Here Ingrid Pitt plays the ageing Countess Elisabeth Nádasdy (no randomly chosen pseudonym – Erzsébet was married to Hungarian aristocrat Ferenc Nádasdy), whom we first encounter at her husband's funeral. The Count's death leaves the way clear for Elizabeth and the castle's steward Captain Dobi to finally come clean about their long-standing love affair, but the funeral is also attended by a handsome young officer named Imre Toth, a former friend and comrade of the Count, to whom the far older Elisabeth is immediately attracted.
Frustrated by her fading looks, Elisabeth lashes out at a servant girl and is splashed by her blood, which has an immediate rejuvenating effect on her skin. She subsequently kills the girl and bathes in her blood, and is transformed into the beautiful woman of her youth. She immediately begins to court the attentions of Toth under the guise of her daughter Ilona, whom Dobi has kidnapped on Elisabeth's instructions to prevent her from claiming her half of her father's estate. But the transforming effect of the blood proves to be only temporary, and soon Elisabeth, aided by Dobi and her faithful nurse Julie, is procuring more girls for their revitalising bodily fluid.
Countess Dracula was in some ways an unusual film for its day, particularly in light of its position in the Hammer filmography. At a time when a more relaxed approach to censorship was allowing filmmakers to push the boundaries a little on nudity and gore, the film has surprisingly little of either.
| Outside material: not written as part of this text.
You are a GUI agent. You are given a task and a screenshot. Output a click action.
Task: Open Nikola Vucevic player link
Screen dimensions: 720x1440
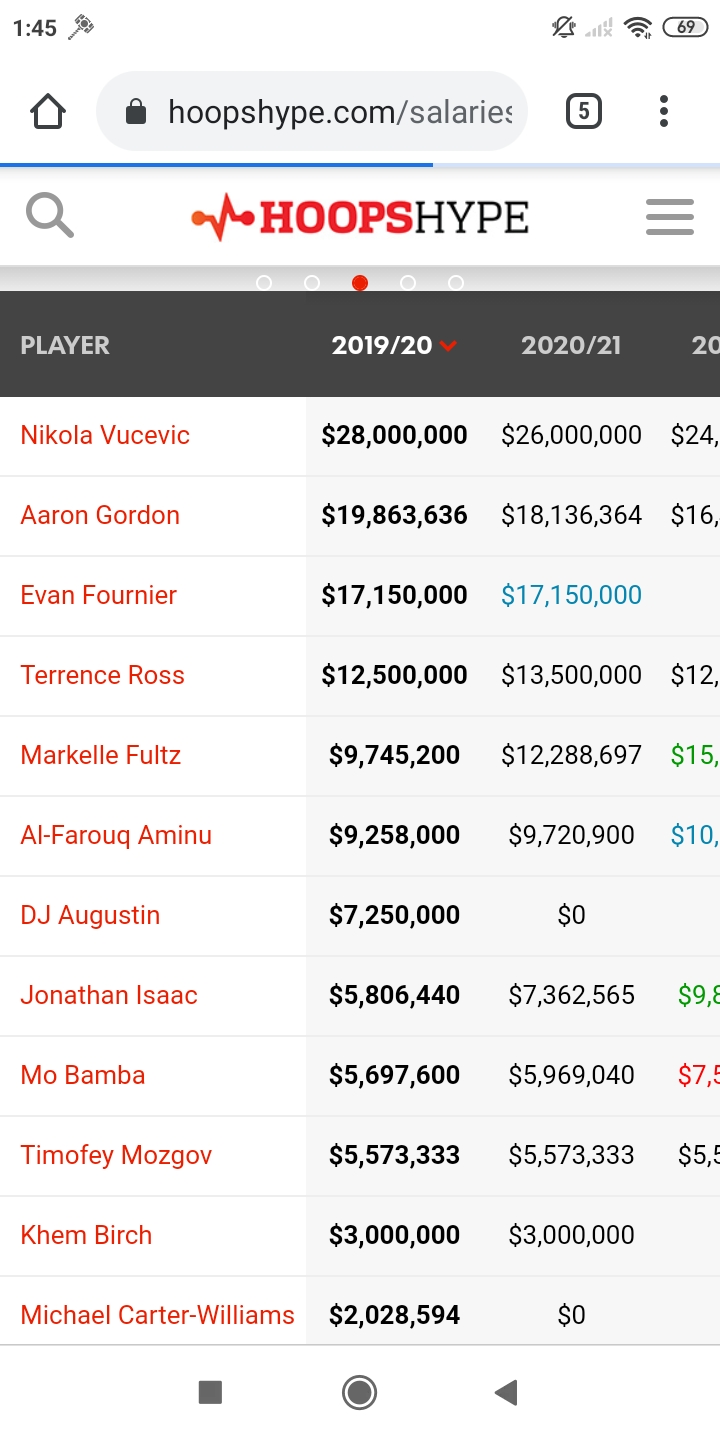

Not everyone was happy about this on the film's initial release, expressing disappointment at the sparseness of the very elements that a Hammer film with a title like Countess Dracula (which, knowing Hammer, was likely the first thing to be set in stone) would lead you to expect to be there in abundance.
Yet viewed from a modern perspective, it's this restraint that distinguishes the film and has given it an unexpected degree of longevity. There's actually something rather stately about the whole enterprise, and for the most part it plays more like a historical drama with horror overtones than straight-up genre work, with costumes and sets left over from Anne of a Thousand Days giving it a more lavish feel than its budget would otherwise have allowed. A well structured and sometimes literate screenplay by Jeremy Paul, based on a story by director Peter Sasdy and producer Alexander Paal (Hungarians both), provide a solid foundation for Sasdy's thoughtful direction. Both the script and the handling downplay the story's more sensational elements (the body count here is considerably lower than even the most conservative estimate of the real Báthory's victims) and they even hold back on sequences that seem to demand that they cut loose. It's almost as if Sasdy and Paul were concerned that such elements might somehow diminish the quality of their carefully constructed drama. But there is clear purpose here, notably in Sasdy's rationing of the nudity, which pays off when Elisabeth's secret is very nakedly exposed, a moment whose effectiveness stems in part from the fact that this is the only time she is seen in such a state of undress.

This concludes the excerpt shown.